VMS Engineers are well along in the port to Itaniac. The port will be relatively easy because of the portability built into VMS during the VAX->Alpha port and the fact that the memory management in Itaniac looks a lot like the VAX. This according to a VMS Engineer who spoke at a conference I attended in Nashua NH (where the VMS engineers are).
I think I had heard some rumors somewhere of a VMS/x86 port.
Won't this silly rumor ever die????
Um, the Alpha was ideal for that. Dick Sites, the main architect used to work for Cray and he used a lot of ideas to make Alphas work well together. You want 16 processors, it will do it and do it well.

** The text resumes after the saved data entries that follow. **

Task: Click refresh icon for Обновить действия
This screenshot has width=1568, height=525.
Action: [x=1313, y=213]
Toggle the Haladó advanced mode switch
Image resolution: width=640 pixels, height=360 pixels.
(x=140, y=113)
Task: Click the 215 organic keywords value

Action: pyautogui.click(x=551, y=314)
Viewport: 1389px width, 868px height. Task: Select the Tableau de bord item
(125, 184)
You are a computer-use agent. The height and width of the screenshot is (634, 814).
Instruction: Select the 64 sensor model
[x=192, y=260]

if they could run something other than NT/AIX
*cough* freebsd *cough*
bash$
So, why do they favour Itanium over proven hardware like PA-RISC and Alpha? Simple: software. Alpha's epitaph was written the day Microsoft decided to stop NT development for Alpha's. Without commercial software, what's good hardware worth?
My answer would be: A LOT! A few years ago I bought a (once expensive) 266MHz Alpha for about $300, without any software. It took a while to get Red Hat 6 running, but the machine really rocks! As most of us know, Linux per se does *not* require x86 hardware. I guess you could even go through the trouble of getting Wine to run Win32 binaries under Bochs, if performance is not your primary issue. However, in my daily usage I hardly ever need anything outside Linux. In those cases - when someone sends me a Word document - I use and old Toshiba laptop, running Mandrake.

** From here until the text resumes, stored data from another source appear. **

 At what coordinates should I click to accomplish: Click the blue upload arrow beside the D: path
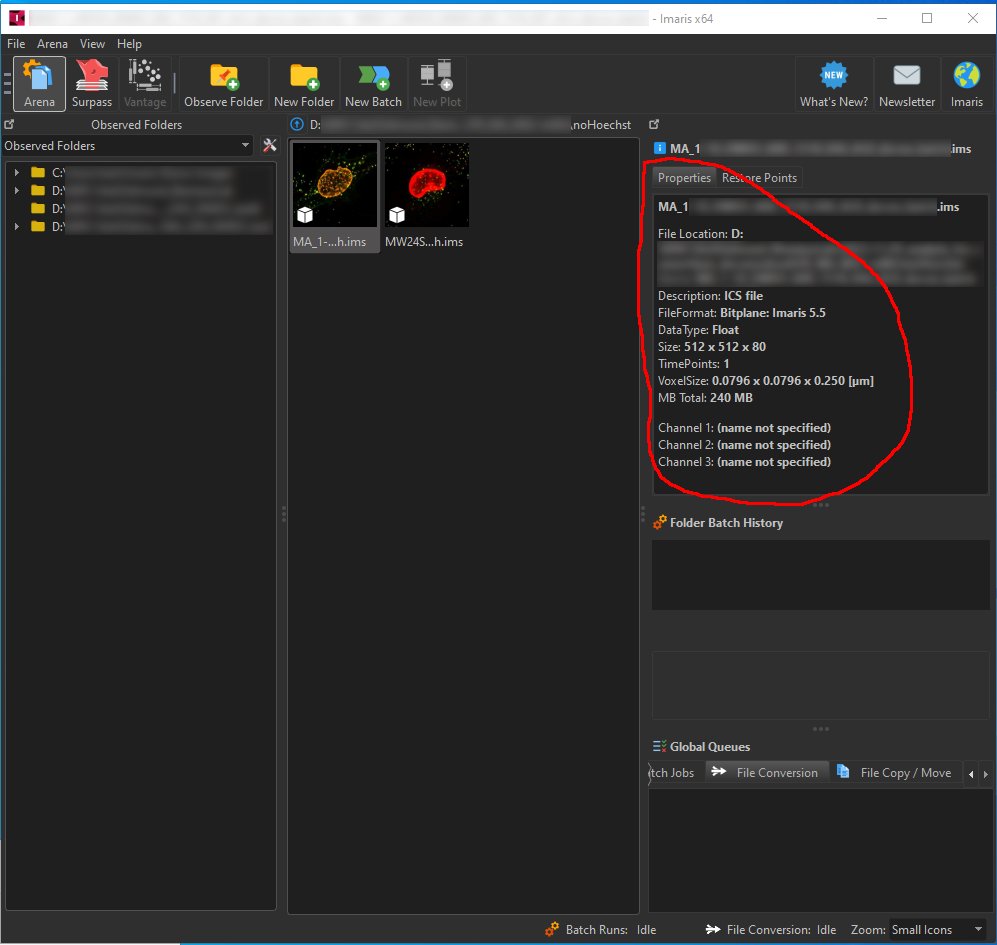point(297,124)
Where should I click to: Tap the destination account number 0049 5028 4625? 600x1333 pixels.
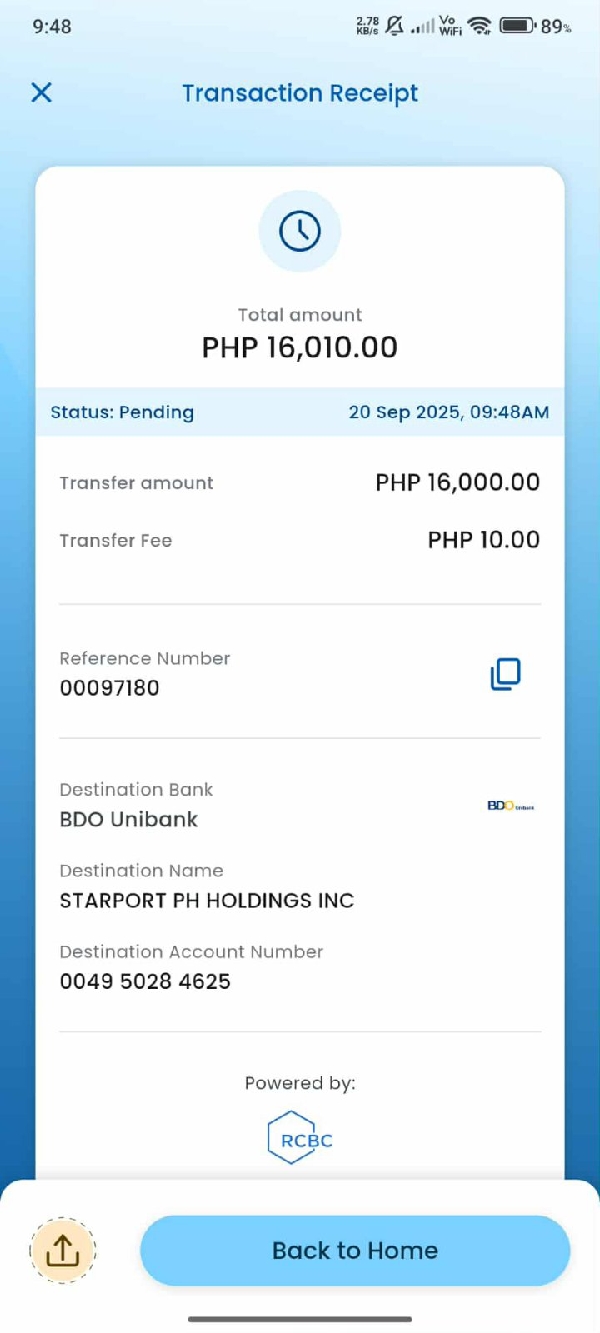pyautogui.click(x=145, y=981)
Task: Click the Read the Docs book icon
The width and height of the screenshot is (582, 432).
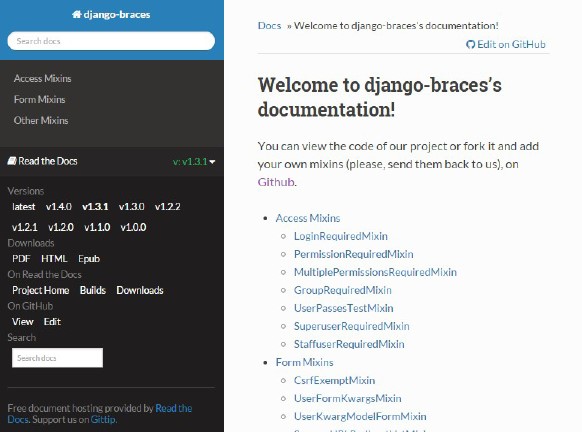Action: click(12, 161)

So why is x86 hardware the de facto standard Linux hardware? Good: price/performance ratio. Why is x86 relatively cheap? Large sales volumes. Why so? Windows won't run on anything else. Why do people buy Windows? Because everyone does.
It's just the everlasting circle that won't be broken anytime soon. Not by better hardware (Alpha, PowerPC, MIPS, StrongARM) and not by better software (Linux, BSDs other Unices). It's so depressing...
--
Programming is like sex... make one mistake, and support it the rest of your life
HP will live to regret this. They're retiring a mature, stable, established and best-of-breed architecture (Alpha) for an unproven, late, incompatible, expensive, clumsy one (itanium). Their competitors must be laughing all the way to the bank. Just what is HP doing? Why do large corporations make such crazy decisions?
Stick Men
I think this goes to show that it's not just about building a better mousetrap.
No, this is a case of money and influence over technology. Good technology. Bad politics. You could build a processor that executes instructions before they're fetched from memory and the Pentium would still be a best seller.
They're really nothing good about the death of the Alpha.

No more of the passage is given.